# [Text]

============

US doctors forced to ration as cancer drug shortages hit nationwide
- Published
Toni Dezomits, a 55-year-old retired law enforcement officer, is fighting a recurrence of her stage 4 ovarian cancer. She had already undergone several rounds of chemotherapy when her doctor told her she had some more bad news.
Just a day before her third round of treatment last month, Ms Dezomits was told there was a nationwide shortage of the generic chemotherapy drug, carboplatin - one of three medications she was meant to receive.
Forced to choose between going without the medication or swapping it for another with stronger side effects, the North Carolina native is finishing her final three chemotherapy sessions with only two of the recommended drugs.
"You have these two sub-optimal choices," she said. "I'm worried, because I know the drug I'm not getting is the one my cancer responded to very well [the first time]."
Experts say the US is currently suffering one of the most severe shortages of chemotherapy drugs it's seen for three decades.
Ms Dezomits is one of as many as 100,000 patients who may have been affected over the past several months, according to Dr Julie Gralow, the chief medical officer at the American Society of Clinical Oncology.
As of this week, the US Food and Drug Administration (FDA) said over 130 drugs were in short supply, 14 of which are cancer treatments.
Experts say a myriad of factors have contributed to the shortages, which this time have heavily affected two front-line therapies - carboplatin and cisplatin - used to treat a host of cancers, including head and neck, gynaecologic and gastrointestinal cancers.
The most recent shortage came after a plant in India - which supplied cisplatin materials for all US manufacturers - shut down due to quality concerns. This drove up demand for a substitute drug, carboplatin, said Dr Gralow.
As a result, some providers have been forced to extend the time period between patients' chemotherapy sessions, while some patients have had to drive several hours to get treatment at different cancer centres.
When her local oncologist could not provide her carboplatin, Ms Dezomits tried a larger cancer centre in Texas where she had been before. But they told her they could not give her the drug because they were prioritising giving it to patients with better odds of being cured.

============

# [Dataset excerpts]
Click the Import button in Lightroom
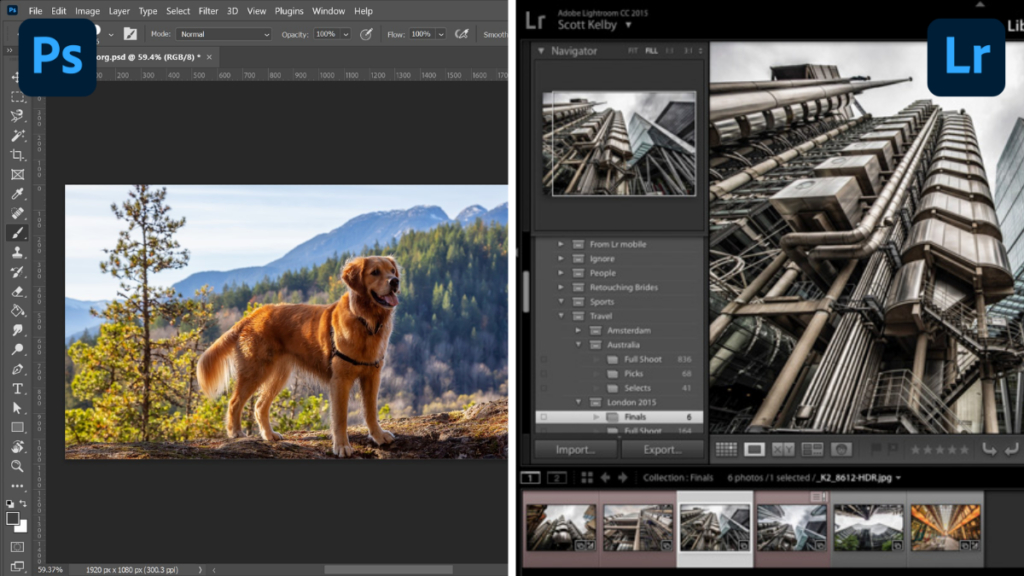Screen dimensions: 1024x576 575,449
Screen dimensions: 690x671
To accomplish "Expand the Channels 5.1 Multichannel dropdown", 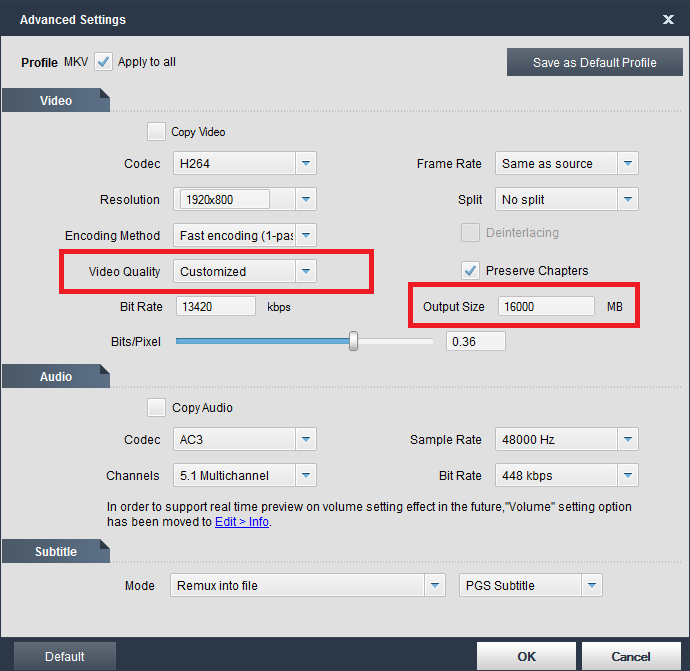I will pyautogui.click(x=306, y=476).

============

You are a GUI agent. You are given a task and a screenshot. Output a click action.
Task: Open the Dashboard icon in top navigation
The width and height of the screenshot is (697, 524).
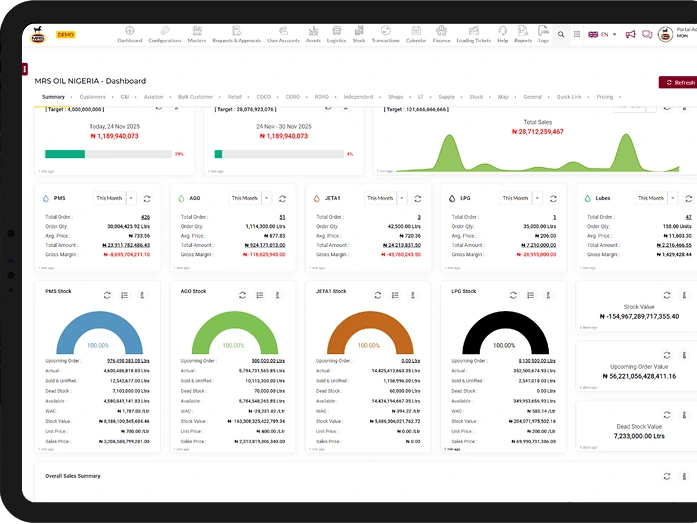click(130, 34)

============

# [Task list]
1. Condense the paragraph of the cancer drug shortage article that begins "The most recent shortage came after" into one shorter sentence that keeps its main facts.
2. Carry the article on US cancer drug shortages forward from its final sentence.

# [Answers by task]
1. According to Dr Gralow, demand for the substitute drug carboplatin rose after an Indian plant that supplied cisplatin materials to all US manufacturers closed over quality concerns.

2.
"It's like triage on the battlefield," said Ms Dezomits, who was a soldier in the Persian Gulf war. "This country should be a little better than that. We should be able to get life-saving drugs that cost about $9 or $10 a dose."
The low cost of generic front-line cancer drugs has actually played a role in recurrent chemotherapy drug shortages, experts say. While the medications are cheap to manufacture, pharmaceutical companies are not incentivised to do so because they don't bring in large profits, said Dr Karen Knudsen, CEO of the American Cancer Society.
The drug shortage issue has also worsened as US life expectancy has increased, meaning more people are becoming ill with cancer.
To help ease the supply chain crunches, the FDA began working with a Chinese manufacturer this week to import one of the chemotherapy drugs.
The move will likely help solve some short-term supply constraints in the coming months, but it will do little to address a more cyclical problem of chemotherapy drug shortages, said Dr Knudsen.
"An emergency solution is being put into place, but we are at a moment in time where there needs to be a more durable solution," she said.
Medical experts said the US government should work with the private sector to come up with more long-term solutions.
The US government could use its drug purchasing dollars to create national strategic reserves of the critical medicines and incentivise more higher-quality pharmaceutical companies to manufacture them, said Dr Gralow.
Patient Ms Dezomits fears that without more action, people across the US may continue to be put in challenging situations to find the cancer care they need.
"It's already stressful enough to deal with cancer and your own mortality," she said. "This is just another obstacle in front of patients that now they've got to think about."